Some divorces involve incredible acrimony on the part of both spouses. There are no blows too low, no arrows too sharp to sling. But these warring spouses who share children together need to keep in mind that after the dust settles, they will still need to co-parent the kids.
For your co-parenting to result in healthy, happy and emotionally stable children and young adults, it’s necessary to avoid a scorched-earth divorce. Here’s how you can do that:
1. Keep your interactions with your spouse civil
Neither of you may be able to pass a civil word between you during the throes of your contentious divorce. But there are other ways to communicate important information about your children. Texts and emails are a good way to do exchange information. There are also apps designed just for divorcing couples who share kids together.
2. Remember that children model parental behavior
Would you want your son or daughter as adults to settle their marital differences with screamed threats, curse words or thrown objects? Certainly not. Yet, if that is how they see you and your spouse fighting now, they will likely model those behaviors later in their own interpersonal relationships. No one wants that to happen. Knowing that can help you and your spouse model better behavior.
3. Recognize that you’re in it for the long haul with your co-parent
Even if you are parents of older teens, don’t believe that you will only have to deal with your former spouse for the next couple of years.

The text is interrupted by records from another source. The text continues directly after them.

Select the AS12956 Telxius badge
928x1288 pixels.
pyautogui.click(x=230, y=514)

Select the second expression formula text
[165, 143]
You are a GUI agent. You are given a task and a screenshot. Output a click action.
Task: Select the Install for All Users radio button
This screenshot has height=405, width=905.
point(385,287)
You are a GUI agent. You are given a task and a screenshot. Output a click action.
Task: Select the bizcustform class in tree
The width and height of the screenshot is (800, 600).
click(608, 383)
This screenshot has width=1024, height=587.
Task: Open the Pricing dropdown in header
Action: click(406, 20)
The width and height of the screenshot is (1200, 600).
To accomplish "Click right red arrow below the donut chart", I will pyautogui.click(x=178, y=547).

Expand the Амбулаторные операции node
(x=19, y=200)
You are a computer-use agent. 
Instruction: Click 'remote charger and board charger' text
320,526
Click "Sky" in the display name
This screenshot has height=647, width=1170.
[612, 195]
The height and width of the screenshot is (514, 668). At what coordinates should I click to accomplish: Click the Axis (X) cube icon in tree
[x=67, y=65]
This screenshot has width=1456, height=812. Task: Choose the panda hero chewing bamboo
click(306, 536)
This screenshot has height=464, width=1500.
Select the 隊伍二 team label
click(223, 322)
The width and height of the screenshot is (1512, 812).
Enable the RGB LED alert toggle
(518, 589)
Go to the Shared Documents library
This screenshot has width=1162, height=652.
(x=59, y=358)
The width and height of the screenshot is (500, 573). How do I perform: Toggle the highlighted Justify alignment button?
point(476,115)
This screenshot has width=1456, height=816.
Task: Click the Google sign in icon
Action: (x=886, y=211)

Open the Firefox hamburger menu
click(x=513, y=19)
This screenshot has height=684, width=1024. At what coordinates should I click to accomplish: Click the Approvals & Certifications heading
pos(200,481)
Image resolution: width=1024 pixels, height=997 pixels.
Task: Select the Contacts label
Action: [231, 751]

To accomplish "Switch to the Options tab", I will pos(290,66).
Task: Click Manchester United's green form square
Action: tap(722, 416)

There will always be events where both you and your ex will be present: college graduations, birthday celebrations, weddings are just some milestone events when the kids will want both of you present and civil. And once the grandkids start arriving, you will surely want to be involved in their lives as well.
We can help you achieve a good post-divorce co-parenting relationship
We have a good track record for helping divorcing couples find a more civil path to their split than all-out warfare. Let us help guide you onto the path of a successful divorce and a productive co-parenting relationship with your ex. Please continue viewing our website to learn more.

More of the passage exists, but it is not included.